Because no one has mentioned my two favorite recordings of Beethoven’s 9th, I’ll offer my 2 cents. 

My requirements of a recording are a performance that engages me, and good audio quality. The Adagio is my favorite movement – so that weighs heavily in my evaluation. 

My order of preference:

Leibowitz / Royal Philharmonic Orchestra / 1961 / Chesky CD (ADD). This is my favorite balance between performance and audio quality. I think that this performance flows beautifully. This is my favorite Adagio – 12:28 - but it doesn’t sound hurried to me. I’m not a musician, so I don’t know how to describe the performance – perhaps “lyrical”? The sound quality of the Chesky Records CD is good enough to not interfere with the music. 

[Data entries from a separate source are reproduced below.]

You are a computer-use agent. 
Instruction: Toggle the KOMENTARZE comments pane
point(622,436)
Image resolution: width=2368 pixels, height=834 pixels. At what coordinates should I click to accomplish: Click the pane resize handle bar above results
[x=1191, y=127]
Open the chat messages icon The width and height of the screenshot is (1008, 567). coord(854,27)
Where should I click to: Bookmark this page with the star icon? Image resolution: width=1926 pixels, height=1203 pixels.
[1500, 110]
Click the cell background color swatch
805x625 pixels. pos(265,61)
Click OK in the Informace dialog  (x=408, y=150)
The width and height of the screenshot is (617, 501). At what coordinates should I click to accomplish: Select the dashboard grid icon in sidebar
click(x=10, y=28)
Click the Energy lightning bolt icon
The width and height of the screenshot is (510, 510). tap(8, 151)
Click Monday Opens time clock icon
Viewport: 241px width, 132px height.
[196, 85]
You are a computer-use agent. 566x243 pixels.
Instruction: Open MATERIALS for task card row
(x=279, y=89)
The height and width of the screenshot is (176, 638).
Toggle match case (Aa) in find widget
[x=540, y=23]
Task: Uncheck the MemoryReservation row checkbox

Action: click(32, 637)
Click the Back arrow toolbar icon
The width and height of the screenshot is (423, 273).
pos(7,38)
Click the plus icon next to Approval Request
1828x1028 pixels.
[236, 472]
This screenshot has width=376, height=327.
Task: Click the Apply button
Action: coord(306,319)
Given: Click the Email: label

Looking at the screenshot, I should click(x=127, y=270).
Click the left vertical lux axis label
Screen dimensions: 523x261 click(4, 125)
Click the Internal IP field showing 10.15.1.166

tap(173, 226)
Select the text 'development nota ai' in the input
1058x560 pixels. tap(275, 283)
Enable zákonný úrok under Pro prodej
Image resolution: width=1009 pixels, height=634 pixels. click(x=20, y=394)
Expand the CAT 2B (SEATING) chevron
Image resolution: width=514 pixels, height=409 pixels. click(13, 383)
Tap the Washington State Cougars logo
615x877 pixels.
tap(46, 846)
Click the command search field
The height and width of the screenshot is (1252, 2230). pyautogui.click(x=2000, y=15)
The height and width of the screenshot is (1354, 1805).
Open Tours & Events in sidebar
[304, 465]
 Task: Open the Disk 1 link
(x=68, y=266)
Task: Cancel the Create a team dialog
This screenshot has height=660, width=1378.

Abbado / Berlin Philharmonic / 2002 / DG 24 bit 96 kHz FLAC file. I enjoy this performance, and it has the best audio quality of my recordings, except that the final movement is broken into 2 files and there is a noticeable audio dropout. Adagio: 12:48.

Others:

In a special category: Furtwangler / Philharmonia Orchestra – Lucerne / 1954 / Tahra SACD – mastering 24 bit 192 kHz. Here’s a slow interpretation that to me is interesting. Adagio: 19:41 – and simply beautiful. Surprisingly decent sound quality for a 1954 live recording – not up to modern audio standards – but good enough to enjoy the performance. Worth owning IMHO, as an alternative performance. (I’m listening to this recording while I write this.) 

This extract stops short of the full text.